Your instructions:
Whenever a line in the data holds the string "Operasyonu", copy that line.

Study material:
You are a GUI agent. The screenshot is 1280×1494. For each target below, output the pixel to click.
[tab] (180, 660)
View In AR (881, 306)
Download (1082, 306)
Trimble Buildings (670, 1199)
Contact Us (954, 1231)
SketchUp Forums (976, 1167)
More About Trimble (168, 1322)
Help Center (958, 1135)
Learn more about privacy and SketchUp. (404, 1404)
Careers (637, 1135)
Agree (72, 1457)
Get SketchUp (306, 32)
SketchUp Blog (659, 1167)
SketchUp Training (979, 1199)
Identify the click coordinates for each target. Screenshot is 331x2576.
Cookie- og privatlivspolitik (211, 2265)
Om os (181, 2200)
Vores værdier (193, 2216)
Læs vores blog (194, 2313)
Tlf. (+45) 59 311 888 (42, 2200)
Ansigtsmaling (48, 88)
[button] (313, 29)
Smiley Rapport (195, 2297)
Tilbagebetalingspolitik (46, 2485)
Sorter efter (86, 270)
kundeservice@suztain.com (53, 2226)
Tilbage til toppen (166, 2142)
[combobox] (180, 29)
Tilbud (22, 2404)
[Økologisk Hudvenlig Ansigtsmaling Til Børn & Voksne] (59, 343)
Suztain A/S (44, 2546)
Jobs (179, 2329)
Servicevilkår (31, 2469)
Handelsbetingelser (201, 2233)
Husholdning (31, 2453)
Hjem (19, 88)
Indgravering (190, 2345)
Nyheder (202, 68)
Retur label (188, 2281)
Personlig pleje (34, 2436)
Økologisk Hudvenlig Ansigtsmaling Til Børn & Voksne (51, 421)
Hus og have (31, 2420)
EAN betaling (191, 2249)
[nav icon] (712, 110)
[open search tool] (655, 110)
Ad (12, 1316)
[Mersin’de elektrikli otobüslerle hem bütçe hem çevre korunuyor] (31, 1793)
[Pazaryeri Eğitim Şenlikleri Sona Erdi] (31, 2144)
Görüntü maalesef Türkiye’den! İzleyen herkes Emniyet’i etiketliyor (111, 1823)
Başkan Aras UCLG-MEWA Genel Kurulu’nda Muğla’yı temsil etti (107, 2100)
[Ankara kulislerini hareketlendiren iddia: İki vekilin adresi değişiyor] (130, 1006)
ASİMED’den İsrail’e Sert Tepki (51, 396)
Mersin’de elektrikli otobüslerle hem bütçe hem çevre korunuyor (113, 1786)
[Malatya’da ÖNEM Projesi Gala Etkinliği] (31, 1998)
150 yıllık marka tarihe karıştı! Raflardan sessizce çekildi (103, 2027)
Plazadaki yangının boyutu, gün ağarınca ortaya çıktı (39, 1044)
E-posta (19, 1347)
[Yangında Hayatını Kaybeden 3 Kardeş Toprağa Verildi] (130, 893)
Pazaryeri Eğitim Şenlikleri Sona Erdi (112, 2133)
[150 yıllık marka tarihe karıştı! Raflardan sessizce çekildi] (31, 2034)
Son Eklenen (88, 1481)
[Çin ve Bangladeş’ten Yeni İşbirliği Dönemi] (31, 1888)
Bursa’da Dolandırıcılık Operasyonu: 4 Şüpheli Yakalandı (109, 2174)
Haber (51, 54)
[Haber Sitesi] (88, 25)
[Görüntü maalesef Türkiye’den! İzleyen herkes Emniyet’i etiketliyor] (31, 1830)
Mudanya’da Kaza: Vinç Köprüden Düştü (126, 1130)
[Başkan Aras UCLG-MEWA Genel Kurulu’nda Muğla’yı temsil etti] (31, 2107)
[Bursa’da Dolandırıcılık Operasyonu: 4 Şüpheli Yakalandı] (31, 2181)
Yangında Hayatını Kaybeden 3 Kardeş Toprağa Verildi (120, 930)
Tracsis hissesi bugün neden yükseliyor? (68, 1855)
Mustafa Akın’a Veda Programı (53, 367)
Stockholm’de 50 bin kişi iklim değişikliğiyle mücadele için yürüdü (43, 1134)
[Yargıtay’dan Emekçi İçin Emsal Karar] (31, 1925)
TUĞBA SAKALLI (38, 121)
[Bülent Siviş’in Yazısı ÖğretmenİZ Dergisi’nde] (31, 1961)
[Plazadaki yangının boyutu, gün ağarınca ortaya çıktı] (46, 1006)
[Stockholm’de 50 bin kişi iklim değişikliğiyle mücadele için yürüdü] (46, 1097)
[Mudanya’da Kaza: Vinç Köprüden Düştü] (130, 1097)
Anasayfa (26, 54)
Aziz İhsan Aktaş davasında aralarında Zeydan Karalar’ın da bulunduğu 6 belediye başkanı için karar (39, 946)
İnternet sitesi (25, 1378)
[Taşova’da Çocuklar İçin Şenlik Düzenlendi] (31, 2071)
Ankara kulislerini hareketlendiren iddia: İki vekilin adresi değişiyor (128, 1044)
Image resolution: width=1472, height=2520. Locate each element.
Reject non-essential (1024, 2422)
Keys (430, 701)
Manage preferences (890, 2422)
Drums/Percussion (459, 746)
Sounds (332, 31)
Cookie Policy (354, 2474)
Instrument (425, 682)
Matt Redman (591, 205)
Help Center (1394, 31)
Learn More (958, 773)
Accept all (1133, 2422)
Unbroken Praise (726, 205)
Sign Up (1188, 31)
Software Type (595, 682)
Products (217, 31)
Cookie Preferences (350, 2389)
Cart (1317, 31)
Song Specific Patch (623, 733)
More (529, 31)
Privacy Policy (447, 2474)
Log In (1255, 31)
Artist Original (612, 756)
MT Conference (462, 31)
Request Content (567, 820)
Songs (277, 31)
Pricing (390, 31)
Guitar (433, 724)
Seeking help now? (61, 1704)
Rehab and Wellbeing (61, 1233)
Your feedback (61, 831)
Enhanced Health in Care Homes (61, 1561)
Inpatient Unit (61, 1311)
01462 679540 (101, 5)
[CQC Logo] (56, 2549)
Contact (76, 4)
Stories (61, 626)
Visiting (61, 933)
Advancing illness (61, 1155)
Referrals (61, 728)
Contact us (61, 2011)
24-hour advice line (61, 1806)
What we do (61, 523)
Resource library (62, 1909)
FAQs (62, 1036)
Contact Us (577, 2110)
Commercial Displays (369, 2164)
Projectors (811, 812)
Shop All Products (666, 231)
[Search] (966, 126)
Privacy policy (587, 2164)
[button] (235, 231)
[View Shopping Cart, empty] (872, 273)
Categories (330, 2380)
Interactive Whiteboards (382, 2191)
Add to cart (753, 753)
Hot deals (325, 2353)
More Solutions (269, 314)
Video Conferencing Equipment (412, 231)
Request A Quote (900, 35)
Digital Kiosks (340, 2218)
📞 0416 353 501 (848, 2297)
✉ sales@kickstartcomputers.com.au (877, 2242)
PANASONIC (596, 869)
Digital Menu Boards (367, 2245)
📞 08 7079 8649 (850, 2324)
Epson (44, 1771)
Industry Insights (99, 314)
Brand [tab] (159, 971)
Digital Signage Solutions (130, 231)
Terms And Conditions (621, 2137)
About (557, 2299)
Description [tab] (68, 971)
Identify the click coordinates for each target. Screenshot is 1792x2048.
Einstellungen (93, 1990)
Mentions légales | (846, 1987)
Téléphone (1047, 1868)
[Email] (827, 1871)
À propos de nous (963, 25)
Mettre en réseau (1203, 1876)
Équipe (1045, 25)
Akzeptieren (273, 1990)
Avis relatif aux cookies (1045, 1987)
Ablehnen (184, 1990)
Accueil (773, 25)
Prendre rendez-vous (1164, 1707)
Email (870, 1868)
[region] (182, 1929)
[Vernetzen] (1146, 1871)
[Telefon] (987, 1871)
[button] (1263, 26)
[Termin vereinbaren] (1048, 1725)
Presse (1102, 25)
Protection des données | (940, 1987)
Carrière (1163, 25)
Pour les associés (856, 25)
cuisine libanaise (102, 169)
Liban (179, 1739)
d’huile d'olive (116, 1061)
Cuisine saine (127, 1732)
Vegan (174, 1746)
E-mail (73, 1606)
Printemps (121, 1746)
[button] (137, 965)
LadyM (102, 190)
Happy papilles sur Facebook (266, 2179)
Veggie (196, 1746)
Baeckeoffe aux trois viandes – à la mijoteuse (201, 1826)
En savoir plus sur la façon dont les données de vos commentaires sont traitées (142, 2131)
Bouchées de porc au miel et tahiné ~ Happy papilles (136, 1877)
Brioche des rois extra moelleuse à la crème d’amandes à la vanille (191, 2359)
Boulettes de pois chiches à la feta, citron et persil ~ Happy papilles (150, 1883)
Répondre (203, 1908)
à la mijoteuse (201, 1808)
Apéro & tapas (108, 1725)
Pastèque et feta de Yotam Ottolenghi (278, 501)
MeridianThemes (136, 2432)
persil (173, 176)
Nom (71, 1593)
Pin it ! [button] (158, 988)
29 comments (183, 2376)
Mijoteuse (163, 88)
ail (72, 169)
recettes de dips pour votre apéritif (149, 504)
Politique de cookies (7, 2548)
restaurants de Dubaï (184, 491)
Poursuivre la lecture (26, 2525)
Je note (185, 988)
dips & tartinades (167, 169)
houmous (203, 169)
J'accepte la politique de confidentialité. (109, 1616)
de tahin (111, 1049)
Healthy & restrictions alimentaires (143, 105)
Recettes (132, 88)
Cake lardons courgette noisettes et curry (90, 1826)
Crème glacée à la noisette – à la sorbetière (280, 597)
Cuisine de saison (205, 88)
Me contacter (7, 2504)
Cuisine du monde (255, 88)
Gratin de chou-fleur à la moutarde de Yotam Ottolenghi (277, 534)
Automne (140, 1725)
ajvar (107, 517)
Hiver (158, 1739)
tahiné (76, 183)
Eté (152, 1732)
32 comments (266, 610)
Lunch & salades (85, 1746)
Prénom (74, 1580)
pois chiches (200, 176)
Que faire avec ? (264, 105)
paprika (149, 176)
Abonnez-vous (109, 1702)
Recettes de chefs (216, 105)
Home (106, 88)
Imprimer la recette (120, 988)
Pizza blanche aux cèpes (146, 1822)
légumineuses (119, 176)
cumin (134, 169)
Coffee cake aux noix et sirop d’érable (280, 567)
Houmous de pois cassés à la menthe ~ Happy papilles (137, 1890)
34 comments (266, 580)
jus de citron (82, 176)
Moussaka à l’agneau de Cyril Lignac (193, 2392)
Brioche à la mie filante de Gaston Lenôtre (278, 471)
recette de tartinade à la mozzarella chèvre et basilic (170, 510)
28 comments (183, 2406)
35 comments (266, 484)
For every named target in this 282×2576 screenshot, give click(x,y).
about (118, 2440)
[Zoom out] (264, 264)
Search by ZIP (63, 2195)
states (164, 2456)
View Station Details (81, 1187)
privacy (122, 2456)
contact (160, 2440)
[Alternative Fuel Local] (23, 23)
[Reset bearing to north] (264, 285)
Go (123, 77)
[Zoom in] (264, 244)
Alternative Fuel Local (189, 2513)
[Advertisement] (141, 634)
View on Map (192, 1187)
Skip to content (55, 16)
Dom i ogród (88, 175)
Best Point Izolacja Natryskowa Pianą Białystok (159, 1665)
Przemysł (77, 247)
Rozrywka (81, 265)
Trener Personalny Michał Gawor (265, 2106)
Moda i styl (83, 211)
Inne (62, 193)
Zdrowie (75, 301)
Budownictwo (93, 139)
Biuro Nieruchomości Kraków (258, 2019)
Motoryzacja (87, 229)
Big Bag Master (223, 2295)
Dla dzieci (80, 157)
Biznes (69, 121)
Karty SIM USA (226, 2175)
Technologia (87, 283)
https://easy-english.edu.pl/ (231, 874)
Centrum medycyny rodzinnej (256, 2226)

Task output:
Bursa’da Dolandırıcılık Operasyonu: 4 Şüpheli Yakalandı (109, 2174)
[Bursa’da Dolandırıcılık Operasyonu: 4 Şüpheli Yakalandı] (31, 2181)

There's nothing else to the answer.